Tidak sampai disana, pemaksaan Pemilu kolonial di West Papua juga menewaskan salah satu Missionaris Pilot AMA yang dipaksa mengangkut logistik Pemilu pada hari Pemilihan berlangsung. Alam West Papua pun terbukti tidak bersahabat pada agenda kolonialisme Indoenesia. Sementara itu, banyak rakyat secara sadar mengurunkan diri dalam pencoblosan. Setiap Pemilu di West Papua terbukti hanya menyisahkan konflik antar keluarga, suku dan sesama bangsa West Papua. Yang mengambil keuntungan hanyalah TNI/Polri yang mengais uang keamanan Pemilu. Yang diuntungkan hanya penguasa kolonial indonesia yang bermaksud memperkokoh sistem kolonialismenya diatas tanah West Papua. Itulah target mereka, sebab mereka mau rakyat West Papua terpecah belah dan hidup dalam saling membenci akibat dari pengkondisian kolonialisme. 
KNPB telah menyeruhkan, dan terus menyeruhkan agar rakyat West Papua tidak terlena dan lupa diri pada nasib bangsanya, bangsa West Papua, yang kian hari kian hancur menuju pemusnahan. Rakyat West Papua adalah manusia yang memiliki harkat dan martabat sendiri. Ia mampu mengatur diri dan sistem bernegara sendiri, dan hal itu akan ada saat kita menyadari bahwa kita berhak berdiri sendiri (merdeka) diatas tanah ini.
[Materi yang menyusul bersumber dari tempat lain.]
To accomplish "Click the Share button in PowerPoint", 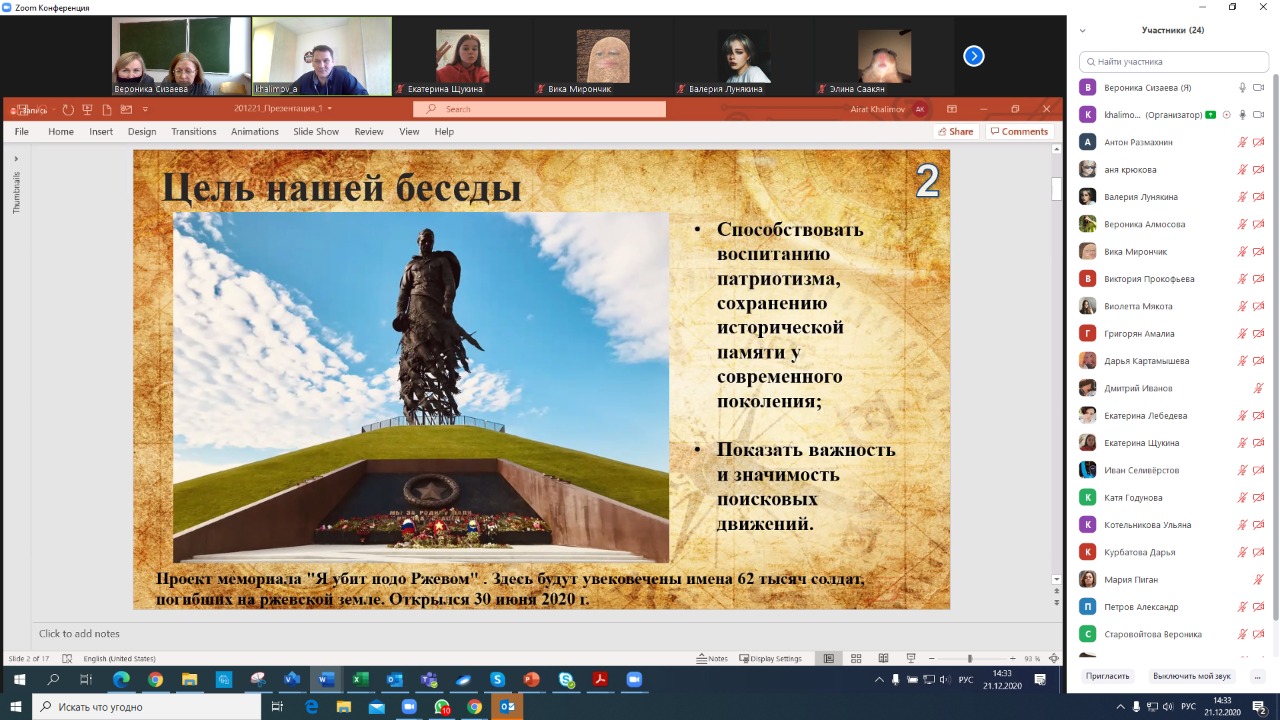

  Kami menyampaikan, rakyat West Papua agar tetap berdiri kokoh dalam kesadaran sejati. Sebab, kesadaran adalah senjata perlawanan yang paling ditakuti oleh kolonialisme. Kesadaran kita bukan ada dalam bingkai negara yang sedang menjajah kita. Oleh karena itu, tetap kobarkan semangat perlawanan dalam kesadaran menuju cita-cita pembebasan bangsa Papua.
Kita telah berkomitmen bahwa ukuran demokrasi yang sejati ada pada referendum, yakni jajak pendapat. Itulah demokrasi yang fair dan final. Hak politik kita bukan ada pada Pemilu kolonial Indonesia, tetapi ada pada pelaksanaan referendum dibawah perlindungan PBB. Salam satu jiwa.